#### [Exercise instructions]
1 – In the distribution notes, copy the part from "One parameter, \(p\), the" up to and including "variable: \(X \sim\) Binomial\((n,p)\)", putting "dbernoulli" wherever "dbern" appears.
2 – According to the distribution notes, what is the variance of a Bernoulli random variable?
3 – Pick up the distribution notes right after their last line and keep writing them.

#### [Source]
»»

Lognormal Distribution

Explore briefly in R:

curve(dlnorm(x, meanlog=0,sdlog=2), from=0, to=1000)
eps<-rlnorm(10000,meanlog=0, sdlog=2)
mean(eps)
var(eps)

Compare to the expressions for the mean and variance as a function of (\(\mu, \sigma\)):

\(E[X] = \exp(\mu+ 1/2 \sigma^2)\)
\(Var(X)= \exp(2\mu + \sigma^2)(\exp(\sigma^2)-1)\)

Bernoulli Distribution:

\[X \sim Bernoulli(p)\]

\[f(x) = P(X = x) = p^X(1-p)^{1-x}\]

One parameter, \(p\), the probability of ‘success’ = \(P(X=1)\)
- \(0 \le p \le 1\)

\(E[X] = p\)
\(Var[X] = p(1-p)\)

JAGS and WinBugs: dbern
R has only Binomial distribution (next)

Binomial random variable: \(X \sim\) Binomial\((n,p)\)

««

Data pulled from a collection:
»»

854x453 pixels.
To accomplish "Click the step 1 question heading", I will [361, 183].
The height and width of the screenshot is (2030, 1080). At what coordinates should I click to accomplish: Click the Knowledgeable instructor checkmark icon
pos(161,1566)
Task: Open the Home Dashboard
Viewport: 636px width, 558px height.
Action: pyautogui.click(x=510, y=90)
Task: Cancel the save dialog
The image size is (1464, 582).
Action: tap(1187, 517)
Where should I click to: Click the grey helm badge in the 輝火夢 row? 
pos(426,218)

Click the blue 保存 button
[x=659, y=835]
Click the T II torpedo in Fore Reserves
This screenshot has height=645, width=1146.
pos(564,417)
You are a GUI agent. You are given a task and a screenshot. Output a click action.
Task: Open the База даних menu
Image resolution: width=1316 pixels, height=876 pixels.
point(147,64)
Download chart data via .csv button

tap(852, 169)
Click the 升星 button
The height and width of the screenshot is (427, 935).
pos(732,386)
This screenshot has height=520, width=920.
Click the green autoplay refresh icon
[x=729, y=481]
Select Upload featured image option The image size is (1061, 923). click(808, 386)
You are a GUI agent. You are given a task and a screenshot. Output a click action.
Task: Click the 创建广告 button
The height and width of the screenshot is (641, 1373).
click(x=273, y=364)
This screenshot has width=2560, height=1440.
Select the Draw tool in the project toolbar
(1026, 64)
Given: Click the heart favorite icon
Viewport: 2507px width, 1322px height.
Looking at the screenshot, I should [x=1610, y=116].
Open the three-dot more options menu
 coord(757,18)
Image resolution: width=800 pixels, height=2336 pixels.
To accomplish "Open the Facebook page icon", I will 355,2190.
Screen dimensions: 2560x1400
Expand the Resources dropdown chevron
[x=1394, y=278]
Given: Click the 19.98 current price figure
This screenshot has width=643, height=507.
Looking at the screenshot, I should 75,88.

««

#### [Results for each task]
1 –
One parameter, \(p\), the probability of ‘success’ = \(P(X=1)\)
- \(0 \le p \le 1\)

\(E[X] = p\)
\(Var[X] = p(1-p)\)

JAGS and WinBugs: dbernoulli
R has only Binomial distribution (next)

Binomial random variable: \(X \sim\) Binomial\((n,p)\)

2 – Var[X] = p(1-p)

3 –
A binomial random variable counts the the number of “successes” (any outcome of interest) in a sequence of trials where

The number of trials, n, is fixed in advance
The probability of success, p, is the same on each trial
Successive trials are independent of each other

Formally, a binomial random variable arises from a sum of independent Bernoulli random variables, each with parameter, \(p\):

\[Y = X_1+X_2+\ldots X_n\]

Binomial Probability Function

For a binomial random variable with n trials and probability of success p on each trial, the probability of exactly k successes in the n trials is:

\(P(x = k) ={n \choose k}p^k(1-p)^{n-k}\)

\({n \choose k} = \frac{n!}{k!(n-k)!}\) with \(n!\) = \(n(n-1)(n-2) \cdots (2)1\)

\(E[X] = np\)
\(Var(X) = np(1-p)\)

In R: dbinom, pbinom,qbinom,rbinom
size = \(n\) and prob = \(p\) when using these functions.

Free Throws

Raymond Felton’s free throw percentage during the 2004-2005 season at North Carolina was 70%. If we assume successive attempts are independent, what is the probability that he would hit at least 4 out of 6 free throws in 2005 Championship Game (he hit 5)?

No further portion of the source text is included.